When the user scrolls the scroll wheel, the at least one magnetic sensor 4 outputs angular displacement, speed, and acceleration signals in real time with a resolution of 1024 counts per revolution (CPR), which may also be set to 2048 CPR or higher in other applications as needed. The conversion control module 5 continuously samples and calculates an angular velocity and the scrolling acceleration, then encodes the scrolling events in a high-precision format (e.g., every 0.3°) into a scrolling signal, and sends the scrolling signal to a program on the macOS or Windows. Upon receiving the scrolling signal, the program maps a current scrolling speed to animation parameters, generates a non-linear inertial curve (such as a Bézier curve), and displays a scrolling action accordingly.

Furthermore, in one embodiment of the scroll wheel control system, the at least one magnetic sensor 4 is a Hall sensor.

The at least one magnetic sensor 4 comprises a plurality of magnetic sensors 4. The at least one magnet 2 is a magnetized ring disposed on a center of the scroll wheel 1, and the magnetized ring is matched with the plurality of magnetic sensors 4 to enhance resolution. The magnetized ring and the plurality of magnetic sensors 4 are disposed radially or axially to produce varying magnetic flux changes, thereby improving a detection capability for rotation direction and absolute angle.

In another embodiment of the scroll wheel control system, as shown in FIG. 2, the at least one magnet 2 comprises magnets evenly distributed along a circumference of the scroll wheel 1.

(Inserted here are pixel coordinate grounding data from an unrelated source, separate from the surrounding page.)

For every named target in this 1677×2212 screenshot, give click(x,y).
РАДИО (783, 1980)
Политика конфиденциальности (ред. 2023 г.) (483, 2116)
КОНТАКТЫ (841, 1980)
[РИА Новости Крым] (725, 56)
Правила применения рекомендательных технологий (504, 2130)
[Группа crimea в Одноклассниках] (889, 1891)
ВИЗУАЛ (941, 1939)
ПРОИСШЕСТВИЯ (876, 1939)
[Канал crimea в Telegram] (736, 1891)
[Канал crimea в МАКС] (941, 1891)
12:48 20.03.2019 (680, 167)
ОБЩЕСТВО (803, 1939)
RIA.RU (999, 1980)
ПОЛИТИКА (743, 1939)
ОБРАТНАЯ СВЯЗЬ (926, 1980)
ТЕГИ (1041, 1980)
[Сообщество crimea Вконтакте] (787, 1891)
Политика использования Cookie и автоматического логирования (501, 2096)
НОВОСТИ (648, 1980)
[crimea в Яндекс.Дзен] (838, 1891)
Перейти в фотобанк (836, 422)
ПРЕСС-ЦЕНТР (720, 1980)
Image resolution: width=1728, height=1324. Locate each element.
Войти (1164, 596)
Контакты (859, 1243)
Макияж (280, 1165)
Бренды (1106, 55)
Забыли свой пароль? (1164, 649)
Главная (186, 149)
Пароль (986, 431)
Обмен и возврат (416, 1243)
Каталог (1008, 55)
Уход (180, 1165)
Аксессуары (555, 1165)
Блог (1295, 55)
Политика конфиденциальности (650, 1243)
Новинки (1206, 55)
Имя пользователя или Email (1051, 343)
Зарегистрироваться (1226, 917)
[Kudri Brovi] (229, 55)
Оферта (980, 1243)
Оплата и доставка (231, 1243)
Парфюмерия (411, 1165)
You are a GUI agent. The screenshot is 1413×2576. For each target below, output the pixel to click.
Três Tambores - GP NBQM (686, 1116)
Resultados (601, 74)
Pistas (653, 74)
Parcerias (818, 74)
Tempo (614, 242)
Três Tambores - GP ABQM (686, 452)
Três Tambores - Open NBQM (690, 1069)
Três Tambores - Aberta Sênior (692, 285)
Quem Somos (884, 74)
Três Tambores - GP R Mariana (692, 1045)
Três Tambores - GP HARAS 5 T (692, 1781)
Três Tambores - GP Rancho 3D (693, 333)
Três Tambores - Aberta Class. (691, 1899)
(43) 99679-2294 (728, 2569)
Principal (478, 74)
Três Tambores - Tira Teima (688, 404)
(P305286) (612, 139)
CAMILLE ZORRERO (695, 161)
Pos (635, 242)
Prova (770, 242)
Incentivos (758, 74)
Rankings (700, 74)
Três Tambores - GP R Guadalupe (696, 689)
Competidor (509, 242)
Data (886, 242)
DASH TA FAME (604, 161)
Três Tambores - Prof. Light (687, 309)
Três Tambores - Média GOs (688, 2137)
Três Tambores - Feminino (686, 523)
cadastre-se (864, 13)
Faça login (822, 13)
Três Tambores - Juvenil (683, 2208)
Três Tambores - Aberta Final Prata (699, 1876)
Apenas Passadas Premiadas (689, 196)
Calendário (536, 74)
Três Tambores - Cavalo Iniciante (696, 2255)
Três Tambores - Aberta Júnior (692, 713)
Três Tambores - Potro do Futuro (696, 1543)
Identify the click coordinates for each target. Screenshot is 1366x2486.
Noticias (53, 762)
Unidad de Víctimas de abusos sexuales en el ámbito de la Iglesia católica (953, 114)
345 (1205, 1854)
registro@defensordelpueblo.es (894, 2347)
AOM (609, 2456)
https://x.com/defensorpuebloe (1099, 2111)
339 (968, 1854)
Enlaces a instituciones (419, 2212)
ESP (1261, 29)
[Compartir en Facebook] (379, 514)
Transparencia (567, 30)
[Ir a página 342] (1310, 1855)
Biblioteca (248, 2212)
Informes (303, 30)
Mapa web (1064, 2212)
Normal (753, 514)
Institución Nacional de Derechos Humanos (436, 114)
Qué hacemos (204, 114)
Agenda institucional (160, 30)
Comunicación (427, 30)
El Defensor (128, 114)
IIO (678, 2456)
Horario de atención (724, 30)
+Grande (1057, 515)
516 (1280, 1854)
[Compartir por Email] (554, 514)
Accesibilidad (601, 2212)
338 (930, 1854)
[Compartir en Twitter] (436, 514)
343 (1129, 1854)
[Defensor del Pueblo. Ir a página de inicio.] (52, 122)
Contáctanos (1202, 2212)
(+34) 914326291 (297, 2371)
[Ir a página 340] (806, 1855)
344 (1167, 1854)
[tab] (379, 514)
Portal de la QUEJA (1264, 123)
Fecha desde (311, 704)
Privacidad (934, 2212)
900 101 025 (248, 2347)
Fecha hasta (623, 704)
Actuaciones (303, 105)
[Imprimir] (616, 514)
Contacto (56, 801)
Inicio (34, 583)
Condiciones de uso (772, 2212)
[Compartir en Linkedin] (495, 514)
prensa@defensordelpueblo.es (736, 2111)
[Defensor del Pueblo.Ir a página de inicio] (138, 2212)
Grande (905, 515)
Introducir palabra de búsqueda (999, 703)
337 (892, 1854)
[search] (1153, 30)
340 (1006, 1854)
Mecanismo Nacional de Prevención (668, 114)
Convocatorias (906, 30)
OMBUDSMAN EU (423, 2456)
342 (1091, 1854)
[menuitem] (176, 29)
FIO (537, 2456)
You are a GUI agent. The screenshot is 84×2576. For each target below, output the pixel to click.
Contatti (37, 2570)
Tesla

In one embodiment of the scroll wheel control system, to enable control on an operation end (i.e., a mouse) and eliminate the need for additional software installation on the host (i.e., a computer), a main control chip is disposed in the base. The conversion control module 5 is a functional partition within the main control chip. Alternatively, the conversion control module 5 is an additional Microcontroller Unit (MCU) electrically connected to the main control chip.

Furthermore, in one embodiment of the scroll wheel control system, the scroll wheel 1 is connected to a damping feedback device, which enables the scrolling operation to have a scrolling tactile feel.

Furthermore, in one embodiment of the scroll wheel control system, to adapt to different needs or usage habits of different groups of people, the conversion control module 5 is configured to determine a scrolling state of the scroll wheel 1 as slow/medium/fast based on the collected rotation angle and rotation speed data of the scroll wheel 1, and the conversion control module 5 is further configured to calculate the scrolling data for the scrolling state based on the scrolling parameters configured on the host.

The above describes the scroll wheel control system and the scroll wheel control method of the present disclosure to help understand the present disclosure. However, the implementation of the present disclosure is not limited to the above embodiments. Any changes, modifications, substitutions, combinations, or simplifications made without departing from the principle of the present disclosure should be considered equivalent substitutions and are comprised within the protection scope of the present disclosure.